-- Available data follows --

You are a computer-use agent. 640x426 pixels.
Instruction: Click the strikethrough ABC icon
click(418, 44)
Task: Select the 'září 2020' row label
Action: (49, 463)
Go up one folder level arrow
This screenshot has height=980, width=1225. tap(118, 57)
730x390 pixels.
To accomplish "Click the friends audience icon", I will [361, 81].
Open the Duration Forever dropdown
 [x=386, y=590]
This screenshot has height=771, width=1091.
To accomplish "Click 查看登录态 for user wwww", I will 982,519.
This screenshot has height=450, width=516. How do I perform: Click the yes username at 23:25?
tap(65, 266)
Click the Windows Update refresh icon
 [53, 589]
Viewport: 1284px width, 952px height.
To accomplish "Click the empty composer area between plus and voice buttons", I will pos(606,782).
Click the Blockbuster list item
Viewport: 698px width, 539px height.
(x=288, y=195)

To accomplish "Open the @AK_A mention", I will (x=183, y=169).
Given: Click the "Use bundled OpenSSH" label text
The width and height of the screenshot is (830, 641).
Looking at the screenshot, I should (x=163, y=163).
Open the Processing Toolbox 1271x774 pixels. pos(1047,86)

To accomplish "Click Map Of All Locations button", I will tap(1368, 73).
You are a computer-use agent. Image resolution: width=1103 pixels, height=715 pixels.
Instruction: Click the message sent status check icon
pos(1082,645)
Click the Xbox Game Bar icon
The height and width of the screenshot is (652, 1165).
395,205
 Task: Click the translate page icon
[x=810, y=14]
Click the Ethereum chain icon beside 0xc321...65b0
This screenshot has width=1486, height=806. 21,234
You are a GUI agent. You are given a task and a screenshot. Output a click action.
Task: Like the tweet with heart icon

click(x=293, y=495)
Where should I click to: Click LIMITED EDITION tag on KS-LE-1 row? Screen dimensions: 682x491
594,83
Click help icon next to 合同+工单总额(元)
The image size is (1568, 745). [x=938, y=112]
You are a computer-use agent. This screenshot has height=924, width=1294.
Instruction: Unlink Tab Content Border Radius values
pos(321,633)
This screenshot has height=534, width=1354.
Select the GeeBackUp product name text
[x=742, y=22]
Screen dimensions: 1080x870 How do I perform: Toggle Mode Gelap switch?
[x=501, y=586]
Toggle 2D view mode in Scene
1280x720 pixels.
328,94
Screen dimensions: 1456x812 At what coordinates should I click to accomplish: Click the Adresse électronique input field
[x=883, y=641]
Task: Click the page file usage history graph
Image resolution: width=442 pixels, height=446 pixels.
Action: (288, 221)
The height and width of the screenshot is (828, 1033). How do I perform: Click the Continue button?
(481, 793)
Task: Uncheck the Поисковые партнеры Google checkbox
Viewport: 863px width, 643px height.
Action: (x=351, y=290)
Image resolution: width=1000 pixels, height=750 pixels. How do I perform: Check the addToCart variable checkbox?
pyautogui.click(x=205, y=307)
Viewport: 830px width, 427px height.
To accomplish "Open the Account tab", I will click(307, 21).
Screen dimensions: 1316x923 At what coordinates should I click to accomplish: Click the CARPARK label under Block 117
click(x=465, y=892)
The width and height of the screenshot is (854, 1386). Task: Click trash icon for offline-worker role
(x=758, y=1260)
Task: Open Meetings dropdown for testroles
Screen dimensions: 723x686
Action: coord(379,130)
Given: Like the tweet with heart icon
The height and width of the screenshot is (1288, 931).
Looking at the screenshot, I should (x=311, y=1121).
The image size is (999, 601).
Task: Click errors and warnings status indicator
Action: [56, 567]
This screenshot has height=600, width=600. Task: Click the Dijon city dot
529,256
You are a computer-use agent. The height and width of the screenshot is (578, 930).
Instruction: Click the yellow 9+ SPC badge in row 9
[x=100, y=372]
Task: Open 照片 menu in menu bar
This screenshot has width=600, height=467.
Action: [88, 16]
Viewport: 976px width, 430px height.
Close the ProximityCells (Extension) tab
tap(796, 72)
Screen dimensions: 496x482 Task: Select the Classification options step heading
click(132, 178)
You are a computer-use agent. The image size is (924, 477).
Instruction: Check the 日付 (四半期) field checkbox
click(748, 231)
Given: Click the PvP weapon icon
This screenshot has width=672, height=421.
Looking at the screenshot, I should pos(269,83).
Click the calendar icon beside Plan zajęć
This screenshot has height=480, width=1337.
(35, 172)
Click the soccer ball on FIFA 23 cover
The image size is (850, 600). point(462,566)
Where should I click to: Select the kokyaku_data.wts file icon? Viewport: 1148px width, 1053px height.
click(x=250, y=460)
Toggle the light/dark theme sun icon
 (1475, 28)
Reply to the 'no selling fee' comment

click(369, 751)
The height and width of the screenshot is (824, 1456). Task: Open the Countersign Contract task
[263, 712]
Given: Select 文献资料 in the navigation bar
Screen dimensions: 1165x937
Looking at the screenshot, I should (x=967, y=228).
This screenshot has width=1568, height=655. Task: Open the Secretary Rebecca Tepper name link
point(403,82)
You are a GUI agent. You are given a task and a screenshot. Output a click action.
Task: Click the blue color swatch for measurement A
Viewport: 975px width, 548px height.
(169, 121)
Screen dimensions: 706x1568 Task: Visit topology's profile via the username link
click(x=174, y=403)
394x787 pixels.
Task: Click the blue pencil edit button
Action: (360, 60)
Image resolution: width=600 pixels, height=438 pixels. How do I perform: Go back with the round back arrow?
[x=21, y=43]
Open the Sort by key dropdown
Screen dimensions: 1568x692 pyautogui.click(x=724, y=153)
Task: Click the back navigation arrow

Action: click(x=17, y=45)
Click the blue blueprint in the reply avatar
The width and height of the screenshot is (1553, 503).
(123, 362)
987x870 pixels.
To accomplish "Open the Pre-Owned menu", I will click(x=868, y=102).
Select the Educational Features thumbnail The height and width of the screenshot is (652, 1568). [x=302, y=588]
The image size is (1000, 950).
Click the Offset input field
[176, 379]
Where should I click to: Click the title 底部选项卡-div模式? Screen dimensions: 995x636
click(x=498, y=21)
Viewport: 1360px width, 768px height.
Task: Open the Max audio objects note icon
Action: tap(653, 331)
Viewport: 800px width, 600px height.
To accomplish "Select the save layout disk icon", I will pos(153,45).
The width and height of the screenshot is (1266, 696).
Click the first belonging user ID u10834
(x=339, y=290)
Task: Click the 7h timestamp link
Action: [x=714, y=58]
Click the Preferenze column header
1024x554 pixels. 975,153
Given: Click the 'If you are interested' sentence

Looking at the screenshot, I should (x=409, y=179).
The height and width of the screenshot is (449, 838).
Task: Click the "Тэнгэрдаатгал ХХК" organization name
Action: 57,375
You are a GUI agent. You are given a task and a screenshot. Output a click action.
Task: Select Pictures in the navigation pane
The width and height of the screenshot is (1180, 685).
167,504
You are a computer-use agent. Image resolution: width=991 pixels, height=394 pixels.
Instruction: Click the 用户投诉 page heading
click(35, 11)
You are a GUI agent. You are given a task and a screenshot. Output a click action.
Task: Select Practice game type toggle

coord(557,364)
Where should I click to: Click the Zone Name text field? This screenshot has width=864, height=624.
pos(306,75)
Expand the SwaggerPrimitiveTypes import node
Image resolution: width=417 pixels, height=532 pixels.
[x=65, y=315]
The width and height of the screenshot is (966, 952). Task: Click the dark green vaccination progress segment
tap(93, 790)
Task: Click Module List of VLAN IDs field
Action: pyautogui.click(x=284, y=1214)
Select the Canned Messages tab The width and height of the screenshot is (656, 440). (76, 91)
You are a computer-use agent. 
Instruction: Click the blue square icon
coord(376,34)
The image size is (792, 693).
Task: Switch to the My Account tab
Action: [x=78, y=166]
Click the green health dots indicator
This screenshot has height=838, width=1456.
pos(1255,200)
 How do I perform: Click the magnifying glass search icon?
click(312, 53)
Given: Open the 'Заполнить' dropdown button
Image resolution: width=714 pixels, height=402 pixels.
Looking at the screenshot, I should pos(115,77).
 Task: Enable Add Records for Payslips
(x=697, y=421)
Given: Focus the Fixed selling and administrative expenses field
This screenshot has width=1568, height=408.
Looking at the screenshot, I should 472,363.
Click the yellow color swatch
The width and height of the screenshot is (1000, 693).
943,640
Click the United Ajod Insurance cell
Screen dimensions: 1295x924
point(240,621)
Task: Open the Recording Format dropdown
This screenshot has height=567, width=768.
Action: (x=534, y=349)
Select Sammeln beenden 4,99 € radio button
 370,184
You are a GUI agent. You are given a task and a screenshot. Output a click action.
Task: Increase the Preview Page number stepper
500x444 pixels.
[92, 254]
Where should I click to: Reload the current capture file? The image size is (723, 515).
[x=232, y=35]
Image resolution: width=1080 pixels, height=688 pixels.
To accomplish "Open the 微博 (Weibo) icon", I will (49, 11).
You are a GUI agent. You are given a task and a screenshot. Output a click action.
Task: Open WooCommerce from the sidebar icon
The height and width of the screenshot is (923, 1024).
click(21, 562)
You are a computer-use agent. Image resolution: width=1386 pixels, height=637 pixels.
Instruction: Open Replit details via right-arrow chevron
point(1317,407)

-- Available data concluded --

:: Task description ::
Look above for the line with "Go up one folder level arrow" and the line with "Viewport: 1284px width, 952px height."; transcribe both and all lines in between, exactly, and nothing else.

:: Written solution ::
Go up one folder level arrow
This screenshot has height=980, width=1225. tap(118, 57)
730x390 pixels.
To accomplish "Click the friends audience icon", I will [361, 81].
Open the Duration Forever dropdown
 [x=386, y=590]
This screenshot has height=771, width=1091.
To accomplish "Click 查看登录态 for user wwww", I will 982,519.
This screenshot has height=450, width=516. How do I perform: Click the yes username at 23:25?
tap(65, 266)
Click the Windows Update refresh icon
 [53, 589]
Viewport: 1284px width, 952px height.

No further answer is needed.